Your goal: Look through the records, and wherever the string "Image" turns up, copy out that line.

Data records
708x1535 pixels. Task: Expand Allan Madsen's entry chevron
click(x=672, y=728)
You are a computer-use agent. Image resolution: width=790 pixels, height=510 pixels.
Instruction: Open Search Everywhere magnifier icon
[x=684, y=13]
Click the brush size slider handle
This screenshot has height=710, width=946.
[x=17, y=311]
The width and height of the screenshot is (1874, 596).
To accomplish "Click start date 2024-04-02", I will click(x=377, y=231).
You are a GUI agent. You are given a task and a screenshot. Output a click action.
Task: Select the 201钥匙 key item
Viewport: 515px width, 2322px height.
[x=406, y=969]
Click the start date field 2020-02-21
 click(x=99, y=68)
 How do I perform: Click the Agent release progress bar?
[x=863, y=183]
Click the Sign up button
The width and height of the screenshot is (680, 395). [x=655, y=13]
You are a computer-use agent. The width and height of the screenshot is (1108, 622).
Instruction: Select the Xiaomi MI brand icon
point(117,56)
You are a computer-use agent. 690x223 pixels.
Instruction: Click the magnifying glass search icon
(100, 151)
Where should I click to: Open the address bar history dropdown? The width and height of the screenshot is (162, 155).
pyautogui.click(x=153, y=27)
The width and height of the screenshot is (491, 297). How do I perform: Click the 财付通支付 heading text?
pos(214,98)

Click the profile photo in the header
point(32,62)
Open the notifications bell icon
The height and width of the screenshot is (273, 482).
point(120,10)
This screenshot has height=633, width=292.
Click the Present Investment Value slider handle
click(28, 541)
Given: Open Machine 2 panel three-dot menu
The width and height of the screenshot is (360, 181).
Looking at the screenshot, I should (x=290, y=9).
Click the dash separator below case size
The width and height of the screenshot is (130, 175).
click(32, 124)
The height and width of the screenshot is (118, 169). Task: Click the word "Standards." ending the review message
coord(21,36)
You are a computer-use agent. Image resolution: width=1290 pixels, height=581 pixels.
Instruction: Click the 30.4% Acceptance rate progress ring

Written reply:
You are a computer-use agent. Image resolution: width=790 pixels, height=510 pixels.
You are a computer-use agent. Image resolution: width=1290 pixels, height=581 pixels.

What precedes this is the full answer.